P.H: Le travail du journaliste est en perpétuel questionnement et il est plutôt tiré vers le haut que vers le bas dans les titres qui font des choix comme les nôtres. Au début d’internet, on est parti dans une course de la vitesse : le but était de mettre l’info en ligne le plus vite possible. Le résultat a été une uniformisation et une banalisation de l’information qui a détérioré son écosystème. Aujourd’hui, on revient à des choses plus qualitatives et plus spécifiques. Regardez la nouvelle version du site de l’Obs : on met en avant ce qui est original, créatif… Plutôt que de répéter une information dont tout le monde est saturé.
Nous avons créé une rubrique « parti-pris », avec des éditoriaux, des tribunes et des engagements. Il y aussi une rubrique « longs formats ». Ce qui nous intéresse aujourd’hui, c’est plus les modes de lecture que les thèmes classiques de découpage de l’information. L’info basique, tout le monde l’a. Si on vient chez nous, c’est qu’on cherche autre chose : un éclairage, un décryptage, un reportage…
Les journaux reviendraient-il à plus de personnalité ?
P.H: Oui, je le crois. C’était un des problèmes de la presse, la perte d’identité. Au sein d’un groupe comme l’Obs, racheté par Le Monde, avec ses 7 titres, il faut que chacun soit bien spécifique pour ne pas doublonner.
Nous avons ainsi décidé de nous recentrer sur l’une de nos dominantes depuis notre lancement : l’impact de la révolution numérique dans nos vies.
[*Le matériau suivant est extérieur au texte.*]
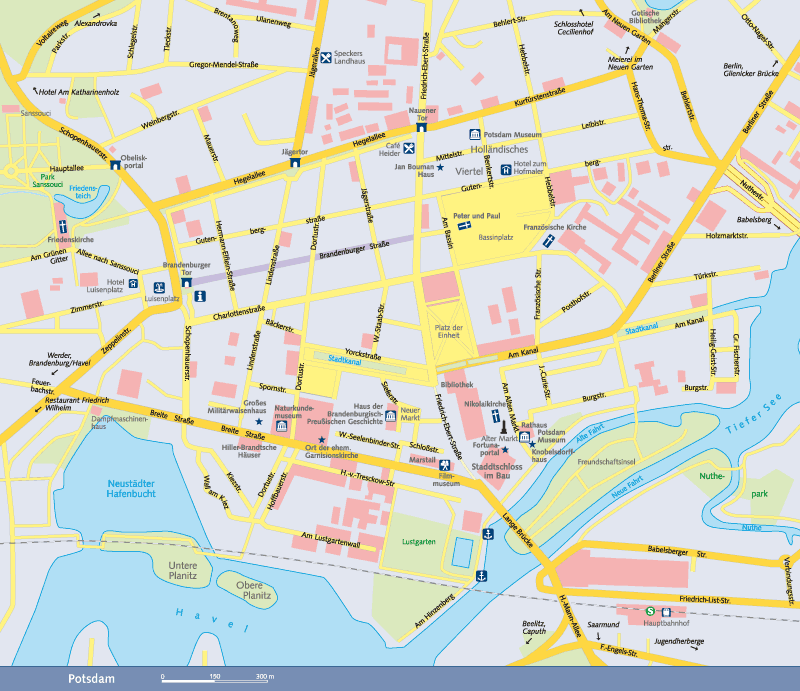Click the tourist information 'i' icon
The height and width of the screenshot is (691, 800).
pyautogui.click(x=200, y=296)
Ce qui nous permet de parler de tout, d’éducation, de sexe, d’économie ou de la révolution à Hong Kong, et de rester au coeur de l’actualité comme dans le Projet de loi Renseignement avec la question des algorithmes et des « boites noires » chez les hébergeurs. C’est un enjeu fondamental de notre changement d’époque, et il nous a semblé passionnant et pertinent de regarder le monde sous ce prisme.
Pourquoi choisir un site mobile plutôt que l’appli, alors que les gens ont pris l’habitude des applis sur leurs smartphones ?
P.H: Nous ne renonçons pas à nos applis, justement parce qu’une partie des lecteurs a pris l’habitude de s’y rendre. Mais nous avons à faire aujourd’hui à une part croissante de lecteurs qui suivent des liens baladeurs sur les réseaux sociaux ou dans les échanges avec leurs amis, et se retrouvent « par hasard » sur les différents sites. C’est pour eux que nous avons créé le site mobile.
La pub sur mobile : qu’est-ce que ça donne ?
P.H: La pub a toujours un temps de retard sur les usages. La pub web a mis du temps à décoller, et il en va de même sur le mobile. Idem sur le plan technologique, le responsive design arrive lentement dans les créations, plus lentement que son introduction dans les différentes plateformes. Mais la tendance est là, et la pub suit. Il faut trouver les bons formats, éviter de saturer le lecteur encore plus vite que sur le web, nous espérons que les régies sauront y faire face avec créativité et … subtilité.
Nous remercions Pierre Haski pour le temps qu’il nous a accordé lors de cette interview, et souhaitons tout le succès qu’il mérite au site mobile de Rue 89.